It “may” be half speed.
I’ve seen it happen both ways on different computers 
Although Microsoft’s documentation says that WASAPI exclusive mode is low latency and bypasses mixing, I’ve not found any documentation that guarantees that setting a device to a specified sample rate guarantees that it will actually deliver an audio stream at that sample rate, even when an application requests a different sample rate.
Audacity can certainly do resampling on the fly during playback. I’m not 100% certain, but I’m pretty sure that Audacity does not / can’t do resampling on the fly during recording. Other than digging through some very complex code, I don’t know how to prove this, hence not being 100% certain. There is however another possible explanation:
When Audacity starts recording, it request an audio stream from the computer’s sound system, and the request includes the required sample rate. For example: “Give me 2 audio channels at 48000 samples per second”. Audacity does not care about the sample format (bits per sample) as it will automatically convert that on the fly (lossless when Audacity is set at the default 32-bit float).
Audacity is expecting the sound system to deliver the specified number of audio streams at the requested rate.
What I think is happening on your system (and some other, but not all computers), is that the Windows sound system gets the request: “2 channels at 48 kHz”, and responds with: “OK, switching (temporarily) to 48 kHz”. This makes sense for Exclusive mode as Exclusive mode guarantees that there will be no conflict with other applications requiring a different sample rate. I think this is what “should” happen with well behaved hardware and drivers.
I think what happens in some other systems, is that the hardware or drivers fail to honour the request / are unable to switch to the requested rate - this then produces a recording at the wrong speed.

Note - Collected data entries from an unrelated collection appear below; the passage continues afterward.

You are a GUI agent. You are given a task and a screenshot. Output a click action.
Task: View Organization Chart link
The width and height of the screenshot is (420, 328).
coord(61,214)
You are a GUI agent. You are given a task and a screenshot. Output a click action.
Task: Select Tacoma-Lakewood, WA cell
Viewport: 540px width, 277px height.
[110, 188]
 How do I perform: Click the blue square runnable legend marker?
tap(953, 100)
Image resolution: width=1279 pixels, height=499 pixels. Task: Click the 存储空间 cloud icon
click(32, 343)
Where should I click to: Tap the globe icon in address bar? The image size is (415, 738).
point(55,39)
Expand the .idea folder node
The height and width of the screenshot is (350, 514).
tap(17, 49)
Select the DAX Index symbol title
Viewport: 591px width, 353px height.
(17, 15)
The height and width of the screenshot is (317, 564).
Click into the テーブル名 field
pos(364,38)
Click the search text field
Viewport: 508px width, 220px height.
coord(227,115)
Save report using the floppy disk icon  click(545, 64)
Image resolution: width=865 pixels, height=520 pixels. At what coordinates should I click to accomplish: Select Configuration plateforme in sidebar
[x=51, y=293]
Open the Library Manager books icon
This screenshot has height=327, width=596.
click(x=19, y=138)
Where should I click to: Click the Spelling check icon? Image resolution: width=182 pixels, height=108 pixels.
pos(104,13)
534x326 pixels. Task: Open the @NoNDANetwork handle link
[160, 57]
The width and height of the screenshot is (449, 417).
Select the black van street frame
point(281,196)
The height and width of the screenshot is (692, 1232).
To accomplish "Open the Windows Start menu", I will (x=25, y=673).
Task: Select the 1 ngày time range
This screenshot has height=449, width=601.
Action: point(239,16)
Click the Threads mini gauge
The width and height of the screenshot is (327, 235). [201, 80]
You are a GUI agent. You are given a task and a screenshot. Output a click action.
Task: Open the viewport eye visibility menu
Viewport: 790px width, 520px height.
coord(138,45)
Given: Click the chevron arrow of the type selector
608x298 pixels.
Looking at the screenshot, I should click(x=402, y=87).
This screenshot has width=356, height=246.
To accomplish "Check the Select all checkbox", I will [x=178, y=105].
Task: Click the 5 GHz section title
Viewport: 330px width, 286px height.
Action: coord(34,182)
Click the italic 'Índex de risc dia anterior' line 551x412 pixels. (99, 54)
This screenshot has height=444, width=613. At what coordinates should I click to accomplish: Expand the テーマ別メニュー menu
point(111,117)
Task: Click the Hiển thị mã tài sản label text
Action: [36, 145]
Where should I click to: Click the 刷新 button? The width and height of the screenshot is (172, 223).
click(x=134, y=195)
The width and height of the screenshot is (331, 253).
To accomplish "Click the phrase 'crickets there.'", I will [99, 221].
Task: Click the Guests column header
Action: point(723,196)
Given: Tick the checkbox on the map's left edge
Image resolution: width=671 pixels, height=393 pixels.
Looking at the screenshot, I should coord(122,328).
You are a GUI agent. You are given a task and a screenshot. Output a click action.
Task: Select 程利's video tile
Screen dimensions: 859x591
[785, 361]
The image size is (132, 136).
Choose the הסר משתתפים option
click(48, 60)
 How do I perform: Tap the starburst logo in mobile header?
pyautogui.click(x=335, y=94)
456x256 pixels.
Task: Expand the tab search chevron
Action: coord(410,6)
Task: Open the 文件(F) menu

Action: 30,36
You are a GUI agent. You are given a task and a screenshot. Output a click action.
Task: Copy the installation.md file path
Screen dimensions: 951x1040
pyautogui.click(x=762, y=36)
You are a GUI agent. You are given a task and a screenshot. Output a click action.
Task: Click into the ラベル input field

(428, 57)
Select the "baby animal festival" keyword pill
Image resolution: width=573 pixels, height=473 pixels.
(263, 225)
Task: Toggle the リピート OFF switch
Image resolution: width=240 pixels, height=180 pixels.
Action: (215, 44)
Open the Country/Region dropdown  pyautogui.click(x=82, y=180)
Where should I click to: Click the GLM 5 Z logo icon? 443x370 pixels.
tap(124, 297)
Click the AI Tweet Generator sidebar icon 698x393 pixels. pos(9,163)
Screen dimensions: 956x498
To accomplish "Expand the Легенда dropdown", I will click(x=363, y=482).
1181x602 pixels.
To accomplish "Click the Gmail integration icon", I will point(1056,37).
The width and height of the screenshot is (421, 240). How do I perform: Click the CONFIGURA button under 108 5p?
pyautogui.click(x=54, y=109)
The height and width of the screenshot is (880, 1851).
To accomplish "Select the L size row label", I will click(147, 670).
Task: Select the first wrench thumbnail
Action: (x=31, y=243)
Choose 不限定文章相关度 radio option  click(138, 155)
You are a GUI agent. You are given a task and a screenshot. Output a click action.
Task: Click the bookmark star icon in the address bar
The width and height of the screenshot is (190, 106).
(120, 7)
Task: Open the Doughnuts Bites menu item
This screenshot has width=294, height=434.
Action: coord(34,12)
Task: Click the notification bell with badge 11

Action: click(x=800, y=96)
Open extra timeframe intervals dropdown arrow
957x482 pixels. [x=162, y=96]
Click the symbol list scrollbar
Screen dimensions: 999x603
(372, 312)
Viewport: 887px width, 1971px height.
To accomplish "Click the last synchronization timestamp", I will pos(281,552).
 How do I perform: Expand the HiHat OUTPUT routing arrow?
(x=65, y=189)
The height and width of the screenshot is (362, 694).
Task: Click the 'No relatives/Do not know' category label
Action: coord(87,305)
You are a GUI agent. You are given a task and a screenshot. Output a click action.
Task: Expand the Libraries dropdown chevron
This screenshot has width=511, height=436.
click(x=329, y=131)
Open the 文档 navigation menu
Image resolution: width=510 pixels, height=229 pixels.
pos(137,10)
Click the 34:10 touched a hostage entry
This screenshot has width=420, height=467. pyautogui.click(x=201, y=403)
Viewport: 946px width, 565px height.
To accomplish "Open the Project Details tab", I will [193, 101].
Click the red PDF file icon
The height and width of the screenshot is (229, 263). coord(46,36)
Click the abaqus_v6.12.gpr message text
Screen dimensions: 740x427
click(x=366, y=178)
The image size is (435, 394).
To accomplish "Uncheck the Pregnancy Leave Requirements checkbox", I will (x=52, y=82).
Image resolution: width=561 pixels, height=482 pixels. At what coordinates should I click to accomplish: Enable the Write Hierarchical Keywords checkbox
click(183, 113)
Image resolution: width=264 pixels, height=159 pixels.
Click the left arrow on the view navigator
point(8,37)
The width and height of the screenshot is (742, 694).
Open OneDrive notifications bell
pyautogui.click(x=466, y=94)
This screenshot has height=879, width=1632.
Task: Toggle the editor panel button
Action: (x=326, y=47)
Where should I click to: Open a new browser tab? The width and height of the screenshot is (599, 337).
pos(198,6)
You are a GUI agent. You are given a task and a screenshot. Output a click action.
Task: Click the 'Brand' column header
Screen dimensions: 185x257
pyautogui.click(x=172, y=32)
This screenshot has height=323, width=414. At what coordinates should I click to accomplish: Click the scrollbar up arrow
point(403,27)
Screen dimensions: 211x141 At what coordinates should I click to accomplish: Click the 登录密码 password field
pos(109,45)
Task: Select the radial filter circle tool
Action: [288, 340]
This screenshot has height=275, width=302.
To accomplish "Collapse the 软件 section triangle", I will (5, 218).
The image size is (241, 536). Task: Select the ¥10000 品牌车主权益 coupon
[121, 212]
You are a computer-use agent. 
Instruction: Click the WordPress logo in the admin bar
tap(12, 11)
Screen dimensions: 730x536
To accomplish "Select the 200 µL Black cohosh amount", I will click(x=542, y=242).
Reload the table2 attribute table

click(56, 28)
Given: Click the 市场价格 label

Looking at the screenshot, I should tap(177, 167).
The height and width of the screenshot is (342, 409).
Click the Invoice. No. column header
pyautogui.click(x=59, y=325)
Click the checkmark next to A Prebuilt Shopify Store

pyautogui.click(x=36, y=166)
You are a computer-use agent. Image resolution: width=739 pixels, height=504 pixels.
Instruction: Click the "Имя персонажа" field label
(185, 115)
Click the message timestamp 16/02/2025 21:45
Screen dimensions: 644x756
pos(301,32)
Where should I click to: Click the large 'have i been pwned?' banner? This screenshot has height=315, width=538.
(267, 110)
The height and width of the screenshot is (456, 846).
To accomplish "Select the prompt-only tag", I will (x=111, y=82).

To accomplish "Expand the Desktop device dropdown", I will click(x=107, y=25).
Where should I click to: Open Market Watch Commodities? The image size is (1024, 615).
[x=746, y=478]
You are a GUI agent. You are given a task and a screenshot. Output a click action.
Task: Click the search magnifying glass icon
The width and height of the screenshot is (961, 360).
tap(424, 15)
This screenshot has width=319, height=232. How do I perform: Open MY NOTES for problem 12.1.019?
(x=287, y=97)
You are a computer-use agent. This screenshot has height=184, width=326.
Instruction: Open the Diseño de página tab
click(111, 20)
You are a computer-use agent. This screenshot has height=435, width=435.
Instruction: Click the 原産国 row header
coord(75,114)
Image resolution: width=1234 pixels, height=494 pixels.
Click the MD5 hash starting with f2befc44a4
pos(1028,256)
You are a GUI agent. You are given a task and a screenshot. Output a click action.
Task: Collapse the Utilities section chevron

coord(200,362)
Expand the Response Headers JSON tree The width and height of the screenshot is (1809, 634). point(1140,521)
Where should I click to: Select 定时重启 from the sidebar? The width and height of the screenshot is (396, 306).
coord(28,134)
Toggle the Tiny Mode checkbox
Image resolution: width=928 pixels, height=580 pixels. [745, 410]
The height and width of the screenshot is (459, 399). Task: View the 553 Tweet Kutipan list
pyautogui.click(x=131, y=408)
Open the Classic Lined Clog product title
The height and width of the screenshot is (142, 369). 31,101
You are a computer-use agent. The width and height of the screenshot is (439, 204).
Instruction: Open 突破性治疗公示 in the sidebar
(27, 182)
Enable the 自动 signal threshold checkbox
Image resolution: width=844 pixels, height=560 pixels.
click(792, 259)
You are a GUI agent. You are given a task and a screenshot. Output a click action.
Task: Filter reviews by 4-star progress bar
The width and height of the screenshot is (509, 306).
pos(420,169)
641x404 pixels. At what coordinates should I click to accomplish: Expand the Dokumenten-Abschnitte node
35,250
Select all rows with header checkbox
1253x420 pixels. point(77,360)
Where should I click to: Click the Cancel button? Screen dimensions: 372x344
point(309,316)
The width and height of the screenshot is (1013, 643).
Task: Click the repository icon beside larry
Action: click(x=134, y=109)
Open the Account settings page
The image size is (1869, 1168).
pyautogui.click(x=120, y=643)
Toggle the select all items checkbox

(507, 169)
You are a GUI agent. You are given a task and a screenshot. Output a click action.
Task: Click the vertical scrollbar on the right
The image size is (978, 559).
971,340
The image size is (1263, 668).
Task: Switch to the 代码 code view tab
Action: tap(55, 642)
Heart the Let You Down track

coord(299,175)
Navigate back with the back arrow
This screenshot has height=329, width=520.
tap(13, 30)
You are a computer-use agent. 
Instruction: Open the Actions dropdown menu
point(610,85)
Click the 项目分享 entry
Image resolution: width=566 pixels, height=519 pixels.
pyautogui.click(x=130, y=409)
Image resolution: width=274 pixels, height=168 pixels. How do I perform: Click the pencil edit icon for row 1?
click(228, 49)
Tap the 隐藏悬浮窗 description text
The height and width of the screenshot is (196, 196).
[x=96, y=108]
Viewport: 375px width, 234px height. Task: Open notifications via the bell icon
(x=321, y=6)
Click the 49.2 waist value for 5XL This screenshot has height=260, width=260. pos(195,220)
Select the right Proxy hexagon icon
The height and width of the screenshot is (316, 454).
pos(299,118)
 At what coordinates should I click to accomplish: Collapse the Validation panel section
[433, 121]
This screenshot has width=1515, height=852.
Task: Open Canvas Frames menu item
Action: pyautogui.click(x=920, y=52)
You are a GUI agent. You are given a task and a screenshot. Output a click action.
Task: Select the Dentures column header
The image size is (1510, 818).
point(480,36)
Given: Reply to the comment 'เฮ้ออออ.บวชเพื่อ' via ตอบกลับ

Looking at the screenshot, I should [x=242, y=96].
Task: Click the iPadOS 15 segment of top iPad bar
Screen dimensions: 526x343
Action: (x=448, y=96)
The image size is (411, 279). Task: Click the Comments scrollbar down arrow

I believe that in this case, Audacity will record without any resampling.
This is difficult to prove. You need a repeatable way to produce a stream of audio samples, where the stream is exactly the same each time. Playing a WAV file “should” do that, providing that the audio player is bit perfect (you could try “foobar 2000” and ensure that the “WASAPI output support” module is installed (I think this may still be an optional download, so check the docs: foobar2000:Components/WASAPI output support (foo_out_wasapi) - Hydrogenaudio Knowledgebase).
Assuming that you can get Audacity to record from foobar 2000, playing a WAV file, with WASAPI exclusive mode, where the sample rates match throughout (including the sample rate of the file), then you should be able to make multiple recordings of the same file, and each copy will be bit-for-bit identical with the original file.
Checking that two tracks are bit-for-bit identical is quite easy in Audacity. You need to line up the two tracks exactly, then invert one track, then mix the two tracks. If they are bit identical, then the result will be absolute silence. I’m guessing that you know how to do this, but ask if you need more detail.